Per avere una pena importante, una donna deve averla fatta veramente grossa e plateale, come il caso emerso alla cronaca in questi giorni di una insegnante californiana 35enne, Jacqueline Ma. La donna aveva vinto pochi mesi fa il premio di “Insegnante dell’anno” conferito dalla Contea di San Diego, e questo ha influito sulla condanna a 180 anni di galera, che saranno ridotti probabilmente a 30 come “premio” per la piena confessione: Ma ha confessato di aver avuto rapporti con un allievo di 11 anni e uno di 12, in un arco di tempo di molti mesi, durante i quali scambiava “lettere d’amore” e chat sessuali con i bambini, inviava loro video espliciti e ne chiedeva in cambio. Nonostante tutto ciò, il procuratore distrettuale Drew Heart si è affrettato a rassicurare i media che «Dal nostro punto di vista è essenziale sottolineare che la pena non riguarda tanto gli atti in sé quanto il fatto che siano avvenuti sotto costrizione, come la donna ha confessato, e l’abuso della propria posizione di educatrice e il tradimento della fiducia dei genitori, da parte di una persona che ha vinto anche un premio», insomma se non ci fosse stata “costrizione” e la signora non avesse vinto quel premio, si poteva anche essere meno severi e magari parlare di “storia d’amore” anziché di “abusi”, come i nostri media fecero nel caso della insegnante quarantenne di Bergamo che abusò di un allievo 13enne. In un altro caso tornato alla cronaca qualche giorno fa, una donna di Arezzo di 53 anni, separatasi dal coniuge nel 2021, è stata riconosciuta colpevole di violenza sessuale sul figlio 11enne, che viveva con lei: abusi ripresi e conservati sul cellulare, scoperti per caso dal padre che ha sporto denuncia. Per un reato così aberrante, che prevede fino a 12 anni di reclusione, il PM ne aveva chiesti 7, ridotti a 4 anni e 10 mesi grazie al processo con rito abbreviato.

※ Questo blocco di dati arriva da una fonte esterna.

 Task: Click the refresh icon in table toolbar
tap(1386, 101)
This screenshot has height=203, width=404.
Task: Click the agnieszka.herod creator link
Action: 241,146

Scrive Amanda Cairns sul Campbell Law Observer in un pezzo del 2022: «Le donne ricevono un buffetto sulla guancia, se si confrontano le loro sentenze con quelle che subiscono gli uomini. Un avvocato difensore è arrivato a dire che la propria cliente era “troppo carina” per andare in galera. Ma gli atti di questo tipo commessi da donne ci sembrano ugualmente criminosi rispetto a quelli commessi da uomini; anzi, in alcuni casi ci sembra chiaro che le donne si spingano più in là. Cosa rende un insegnante che fa sesso con una sua studentessa più deplorevole rispetto a una donna che fa esattamente lo stesso? C’è un evidente bias nelle sentenze riscontrate». L’articolo segue a dare un’interpretazione di questo bias in linea con quanto abbiamo osservato finora, aggiungendo l’osservazione per cui «Il modo in cui le relazioni sessuali tra donne mature e ragazzini è stata romanticizzata nei media (ad esempio in film come Il laureato e American pie) le ha normalizzate: è diventato socialmente accettabile, e anzi è talora considerato un passaggio obbligato della crescita. Ma i danni possono essere ugualmente pesanti». Chiudiamo con le parole di Carlotta Sisti su una testata non certo sospettabile di misoginia, Elle: «Per cui, ecco, c’è davvero bisogno di rivedere il modo in cui si parla di donne pedofile, che non sono in alcun modo meno colpevoli e meno letali degli uomini».